Bundan sekiz yıl önce yayınladığım İngiltere yazılarımda Londra'nın gezmekle bitmeyecek kadar büyük bir metropol olduğunu, yalnızca müzeler için bile en az 3 gününüzü gözden çıkarmanız gerektiğini söylemiştim. Başkentte toplamda üç gün kalıp Durham'a geçmek zorunda olduğumuzdan görmediğimiz o kadar çok yeri kalmıştı ki. Evet, onca yıl sonra Londra, Brighton, Newcastle, Edinburg, Durham ve tekrar Londra dolaşımlı mini bir yazı dizisi daha geliyor. Bol fotoğraflı bir seri olacak. London Eye ve Oxford Caddesi ile başlamak istedim.
Westminster Köprüsü civarı ve Trafalgar Meydanı'ndan.
Kraliçe Victoria tarafından 1871 yılında açılan ve merhum kocası Prens Albert'in adını taşıyan Royal Albert Hall
Güney Kensington kenarındaki bu simgesel konser salonu yalnızca mimari bir harika değil, muhteşem kubbeli çatısı altında sunulan inanılmaz eğlenceler açısından da rakipsiz.
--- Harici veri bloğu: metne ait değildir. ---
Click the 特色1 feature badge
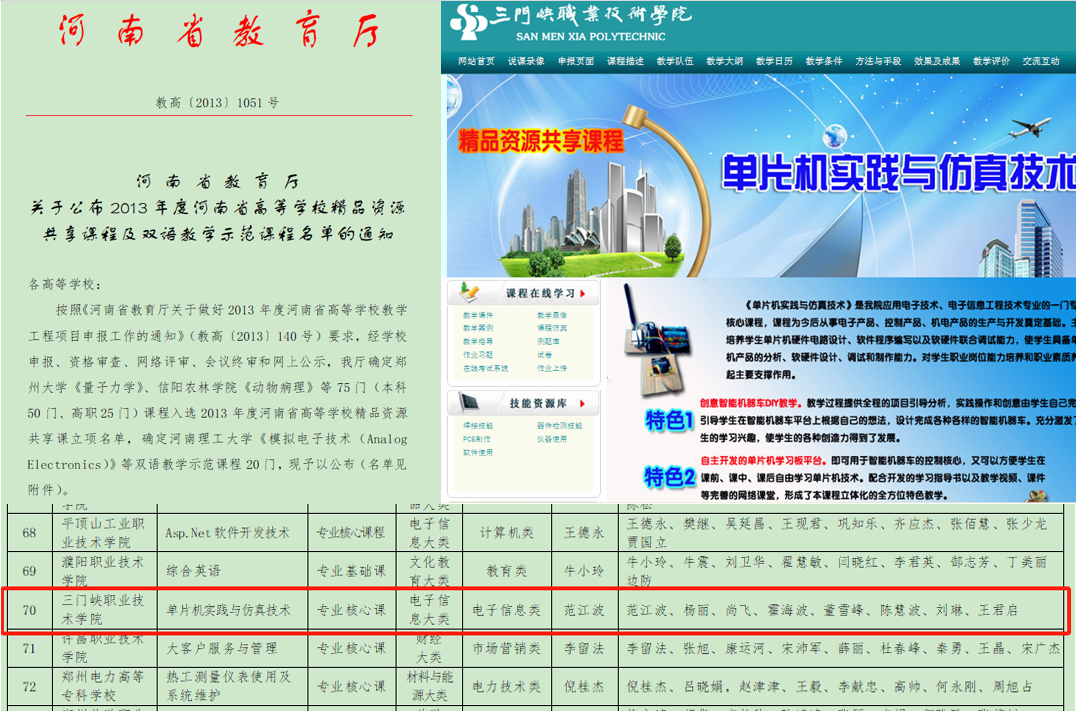This screenshot has height=711, width=1076. coord(670,419)
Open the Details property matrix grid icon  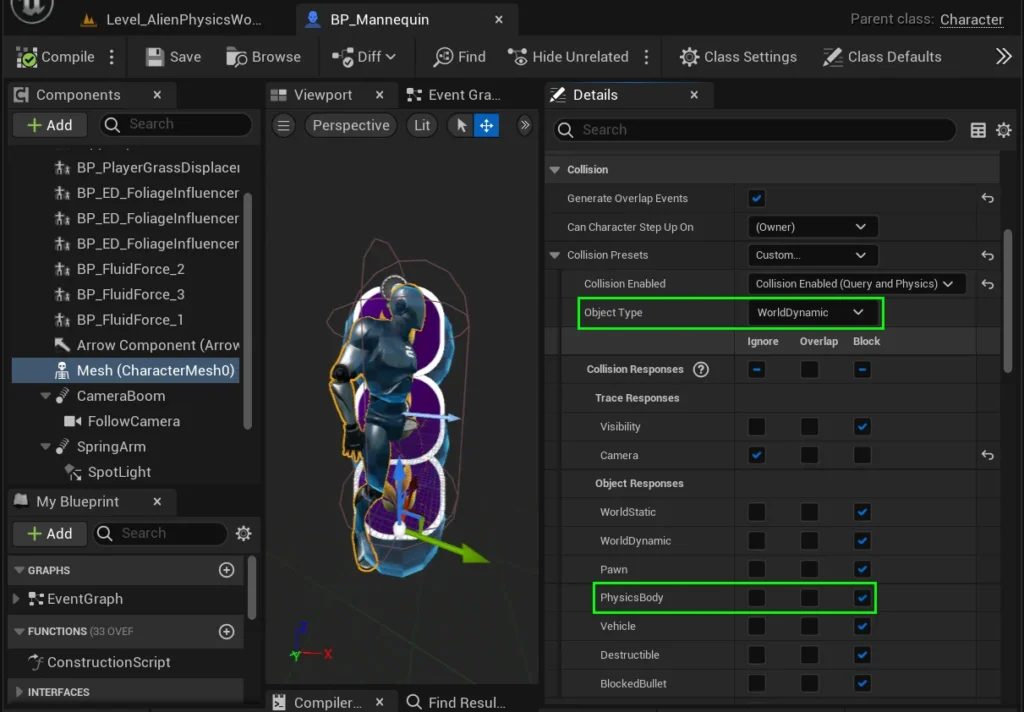(x=978, y=130)
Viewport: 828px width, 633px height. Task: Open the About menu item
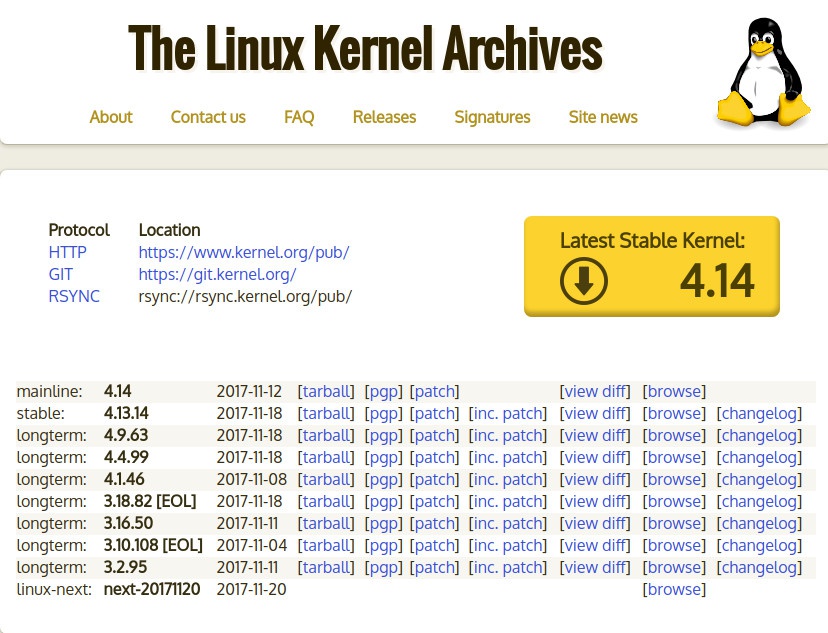[111, 117]
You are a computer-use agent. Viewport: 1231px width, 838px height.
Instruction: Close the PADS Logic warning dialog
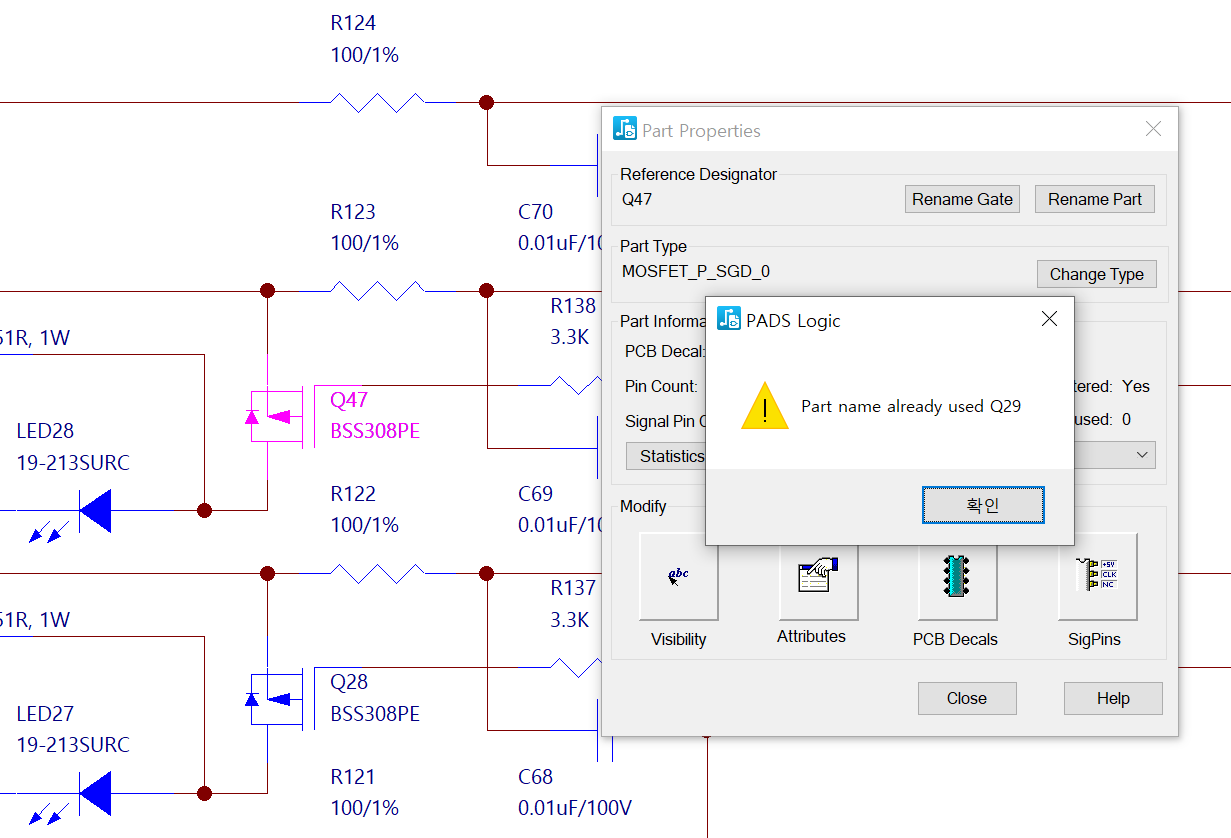point(1049,320)
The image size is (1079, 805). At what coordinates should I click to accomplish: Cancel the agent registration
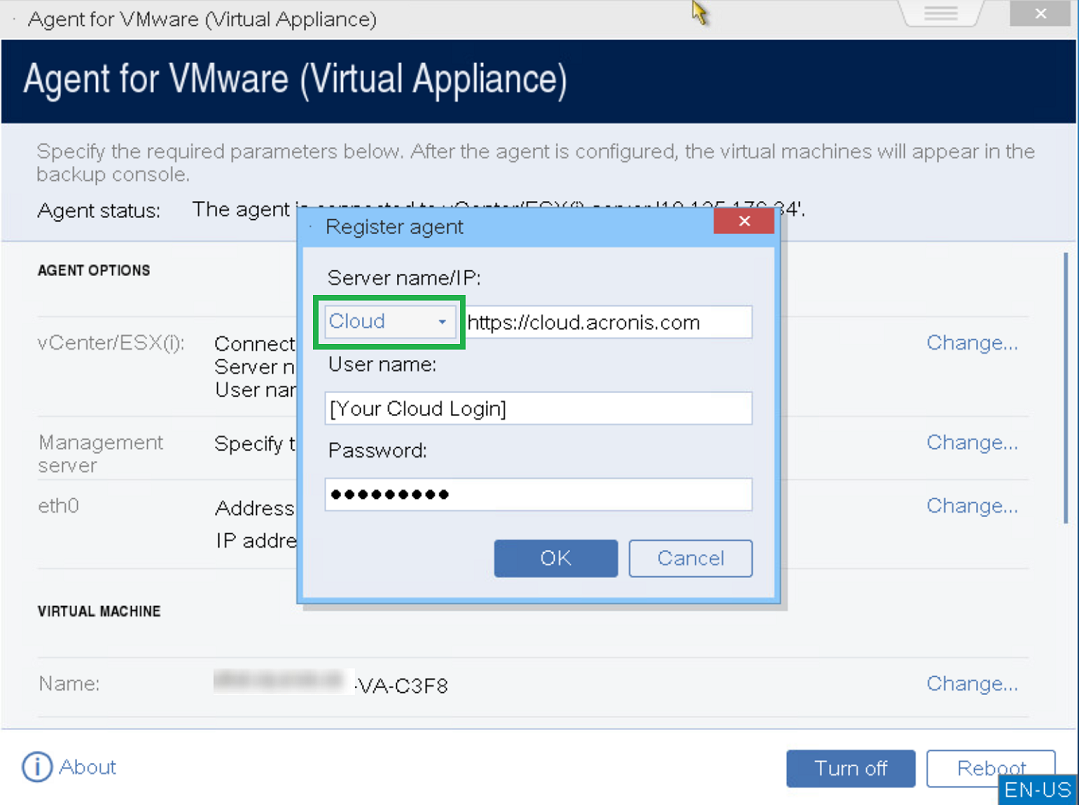coord(690,558)
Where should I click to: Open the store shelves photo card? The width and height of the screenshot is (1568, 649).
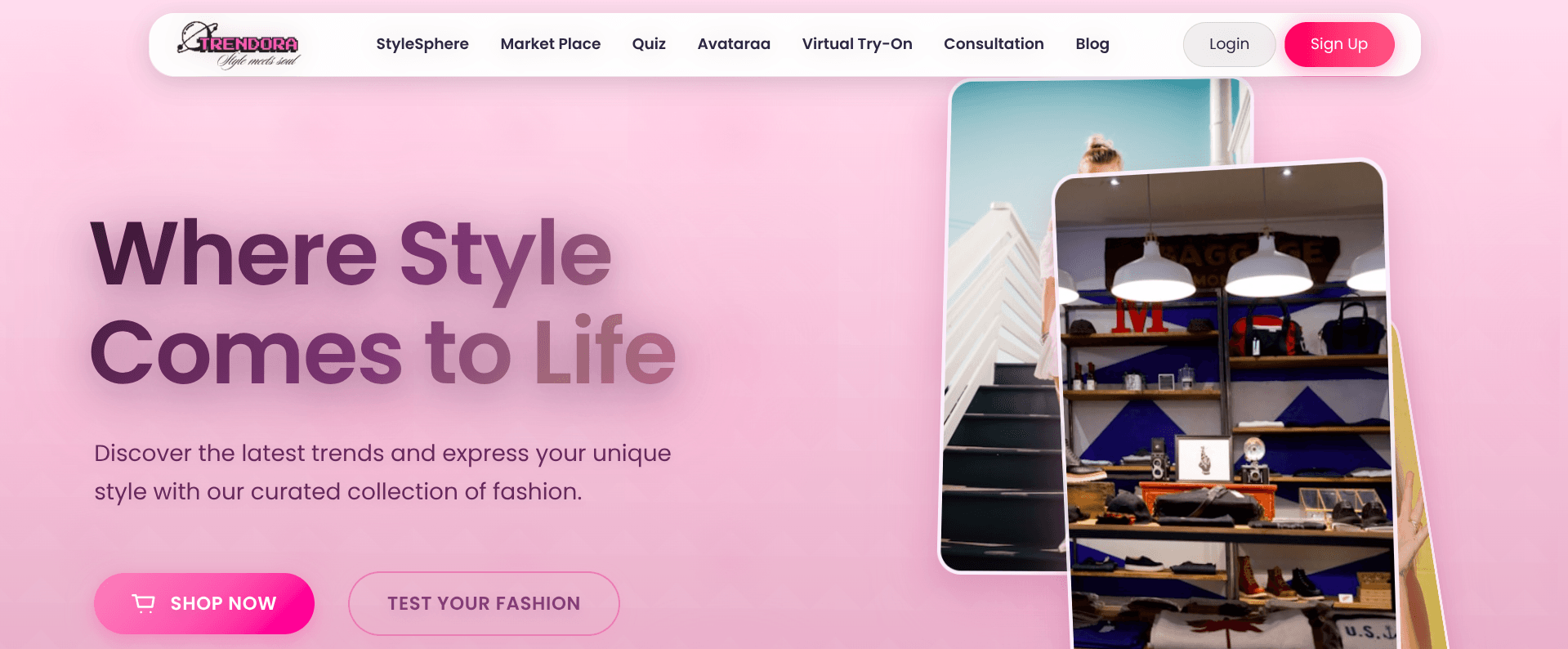pos(1226,409)
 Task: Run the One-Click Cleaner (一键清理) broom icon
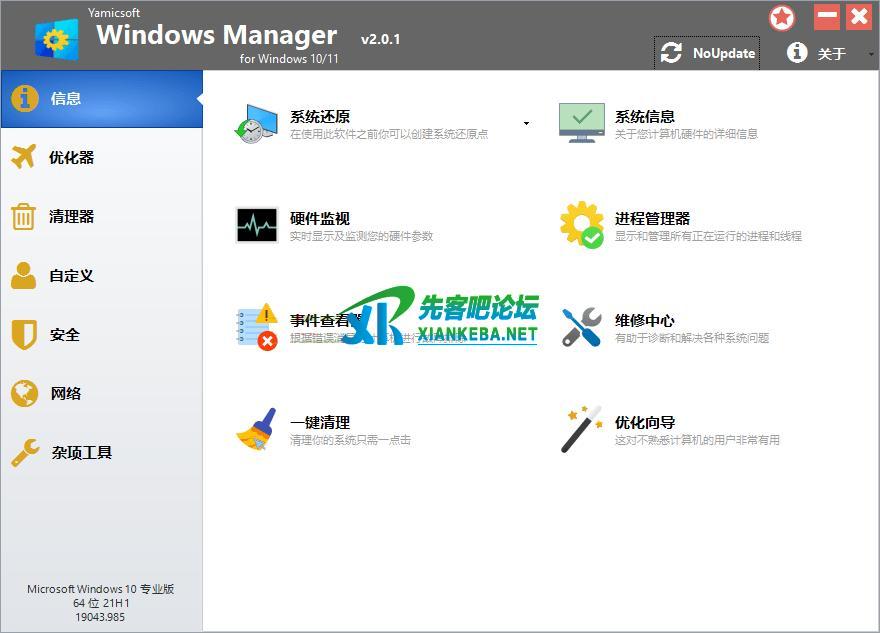pyautogui.click(x=256, y=429)
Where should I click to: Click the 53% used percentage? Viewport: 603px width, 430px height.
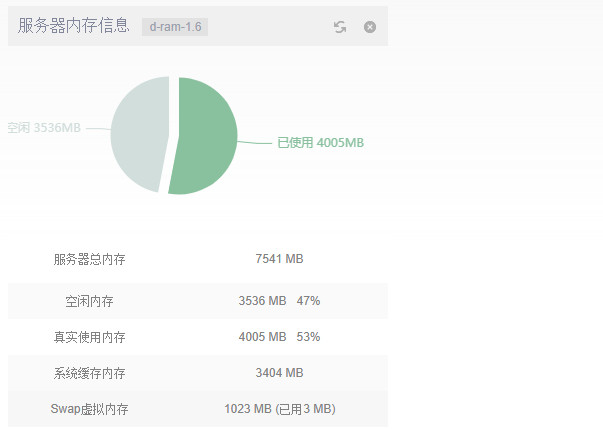click(308, 337)
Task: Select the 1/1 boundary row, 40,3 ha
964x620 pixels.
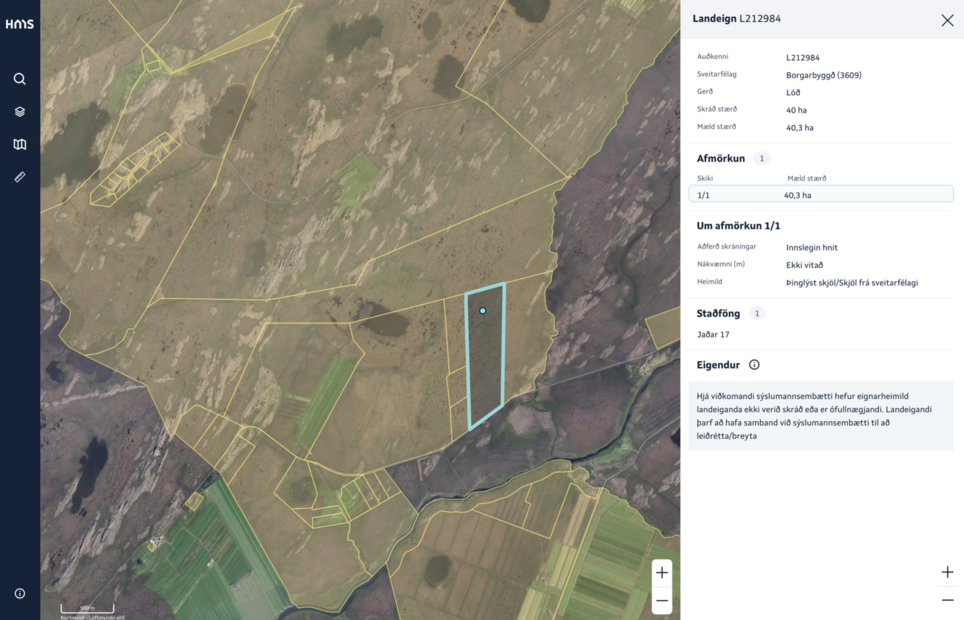Action: coord(820,195)
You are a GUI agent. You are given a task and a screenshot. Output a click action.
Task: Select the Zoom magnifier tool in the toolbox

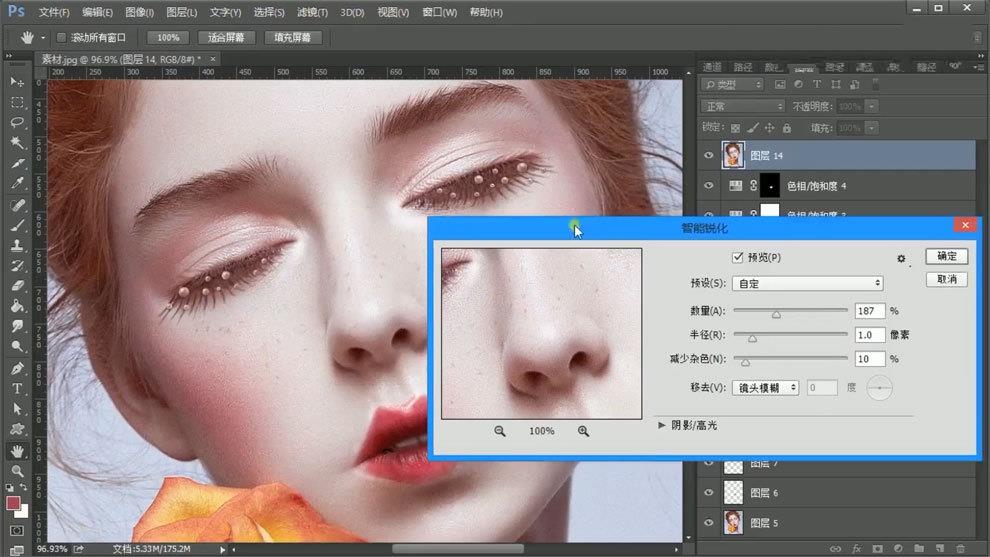coord(17,470)
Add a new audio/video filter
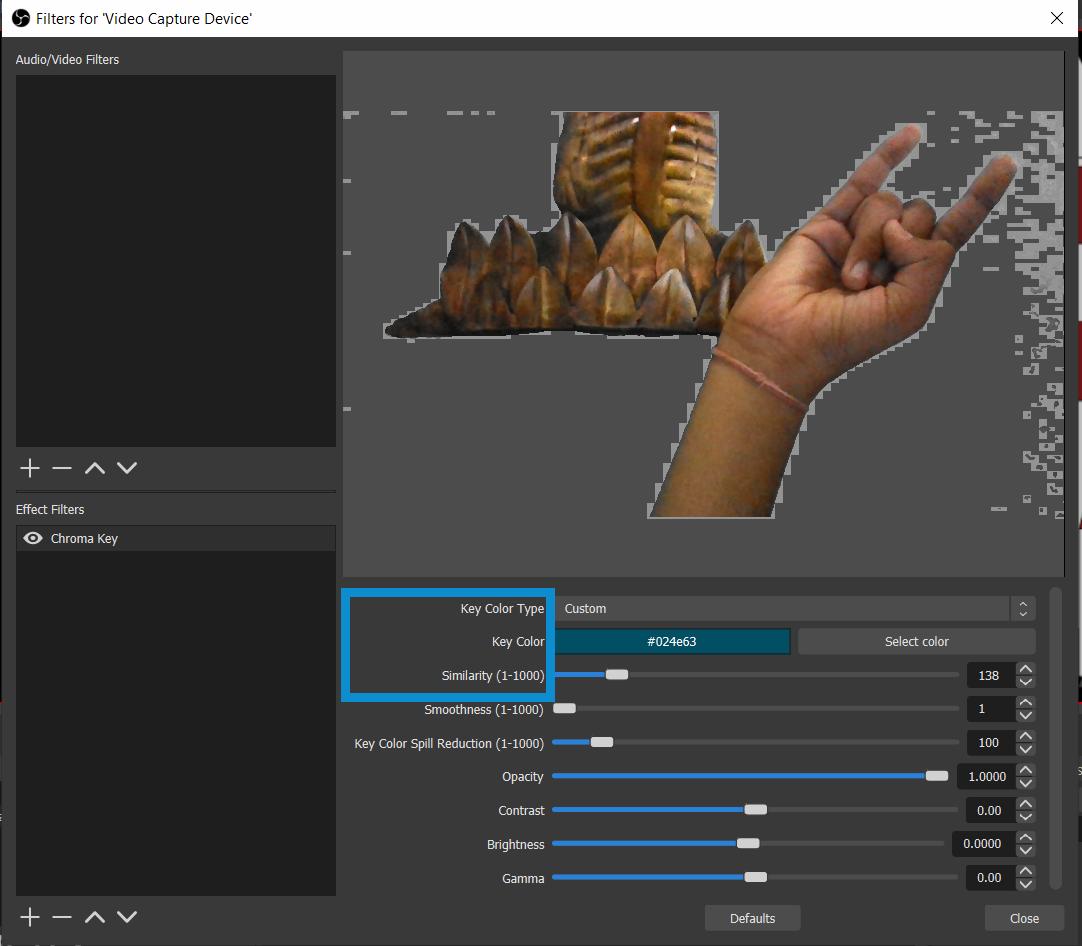1082x946 pixels. click(30, 467)
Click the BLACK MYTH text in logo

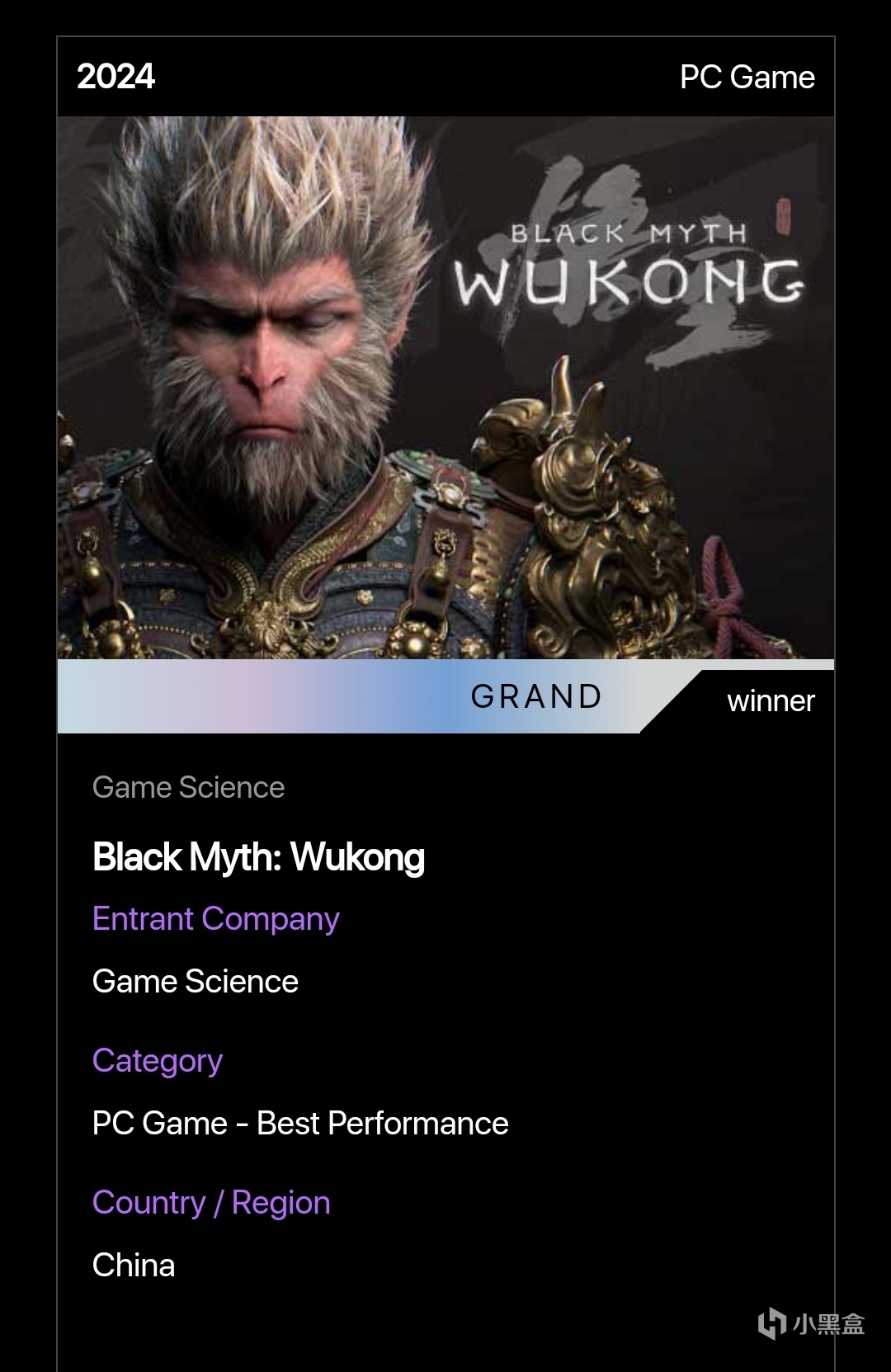click(x=629, y=233)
Dünyanın en ünlü müzik ve konser mekânlarından biri olan Royal Albert Hall klasik müzik, caz, dünya müziği, sirk, rock, pop, opera, dans, komedi ve tenis dahil, yılda 360'tan fazla etkinlikten birinde atmosferi, iç mekânı ve muhteşem akustiği ile eşsiz bir yapı. Her yaz ünlü BBC Proms klasik müzik konserleri serisine ev sahipliği yapıyor. Sekiz hafta süren konserler ünlü Last Night performanslarıyla son buluyor.